7 june 2004

enough already, III

Yesterday the Weekly Standard offered up a quick compare-and-contrast of the coverage of President Reagan's passing, as provided by the NYT and WaPo. It's about what one would expect; but one note in passing caught my eye.

The picture of Reagan adorning the Times front-page is, to my eye at least, exactly the size of the front-page picture of Smarty Jones, the racehorse that lost the Belmont Stakes on Saturday. A story on Smarty Jones shares the top fold of the Times front-page with Reagan, incidentally, as do stories on the Abu Ghraib prison scandal and the competition over who will be Senator John Kerry's running mate. (In the Post, Reagan gets the top fold all to himself.)

Last week on O'Reilly's show (yes, he is an insufferable blowhard, but nonetheless is more tolerable than Larry King), a guest noted that the Times had to that point featured Abu Ghraib on the front page twenty-eight days running. I'm not in the habit of perusing the print edition, but it certainly appears that the editors are keeping the streak alive.
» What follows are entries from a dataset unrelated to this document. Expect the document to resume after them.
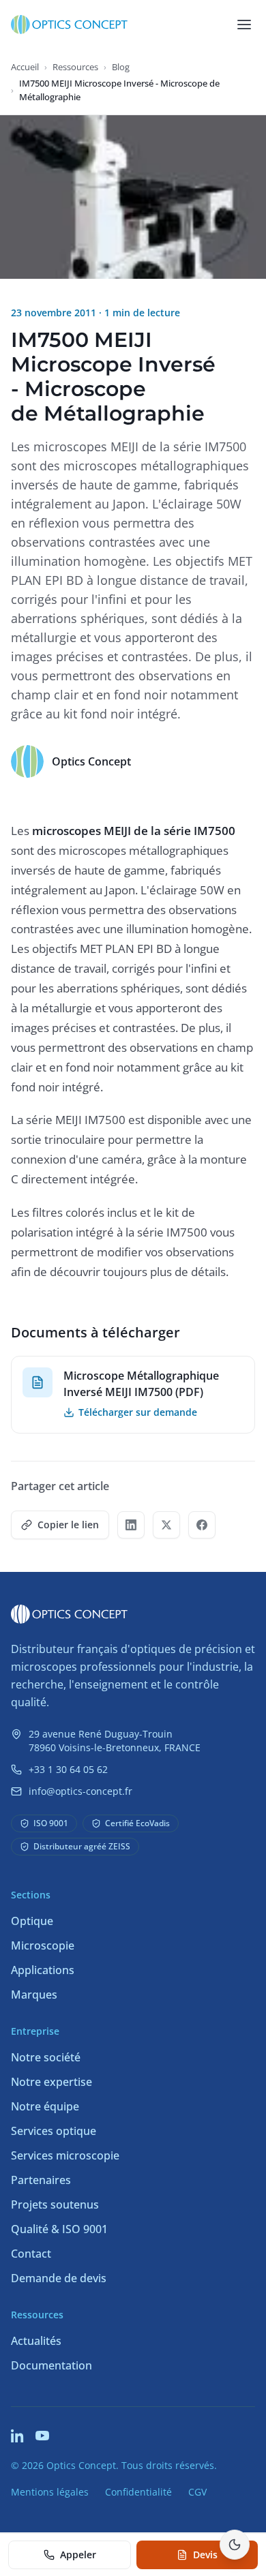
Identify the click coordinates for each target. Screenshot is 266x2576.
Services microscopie (65, 2155)
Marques (34, 1994)
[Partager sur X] (166, 1525)
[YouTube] (42, 2435)
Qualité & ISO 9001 (59, 2229)
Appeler (78, 2554)
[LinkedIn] (18, 2435)
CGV (197, 2491)
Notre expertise (51, 2081)
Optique (32, 1920)
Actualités (36, 2340)
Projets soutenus (55, 2204)
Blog (121, 67)
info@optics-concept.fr (80, 1791)
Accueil (25, 67)
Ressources (75, 67)
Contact (31, 2253)
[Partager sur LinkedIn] (131, 1525)
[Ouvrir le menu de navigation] (244, 24)
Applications (42, 1970)
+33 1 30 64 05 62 (68, 1769)
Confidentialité (138, 2491)
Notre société (45, 2057)
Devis (205, 2554)
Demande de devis (58, 2278)
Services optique (53, 2130)
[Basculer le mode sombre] (235, 2545)
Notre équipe (45, 2106)
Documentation (51, 2365)
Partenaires (41, 2179)
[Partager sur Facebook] (202, 1525)
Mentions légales (50, 2491)
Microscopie (42, 1945)
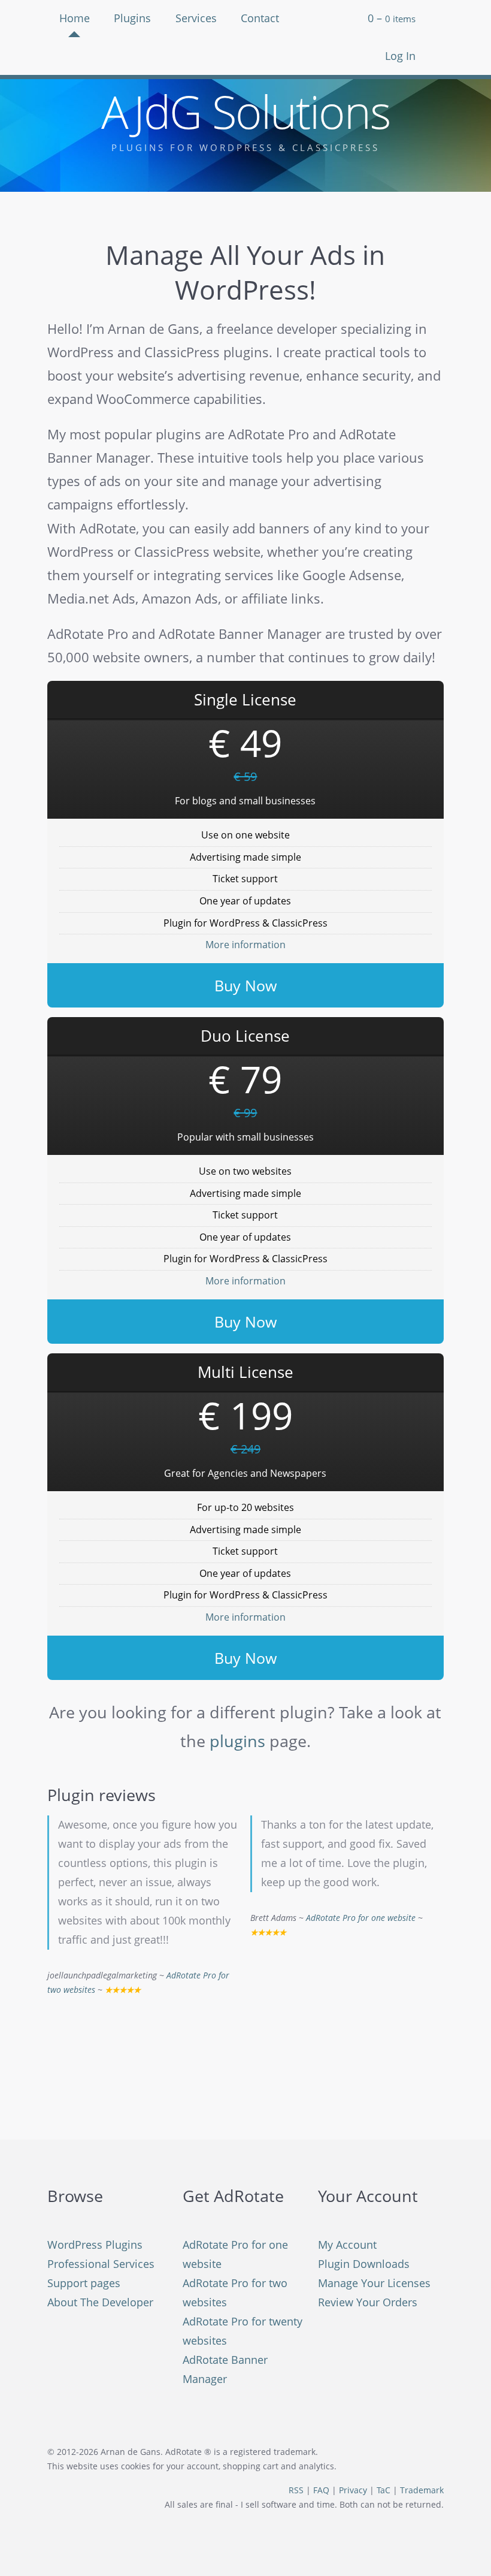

If you are unable to describe any new developments that might warrant such wall-to-wall coverage—well, you're not alone. And a look at what some of our enemies have been saying is rather instructive.

Quick trials for Saddam Hussein and others from his regime, although rejected by Washington, would have deterred some of the violence now shaking Iraq, Foreign Minister Hoshiyar Zebari said on Friday.

“We pleaded, really,” Zebari told Reuters. “We were frustrated that we were unable to do that.”

Iraqi leaders had argued that trying Saddam and officials like Ali Hassan Majid — known as “chemical Ali” for his leading role in chemical weapons attacks against the Kurds — “would have a major impact” on those carrying out attacks on the U.S.-led coalition, said Zebari, who is himself a Kurd.

Those staging the attacks were asking, “What can they do to you? They will arrest you and put you in a prison and feed you four times a day,” he said in an interview.

Oh, yeah: the Abu Ghraib photographs have just destroyed our credibility in the Arab world.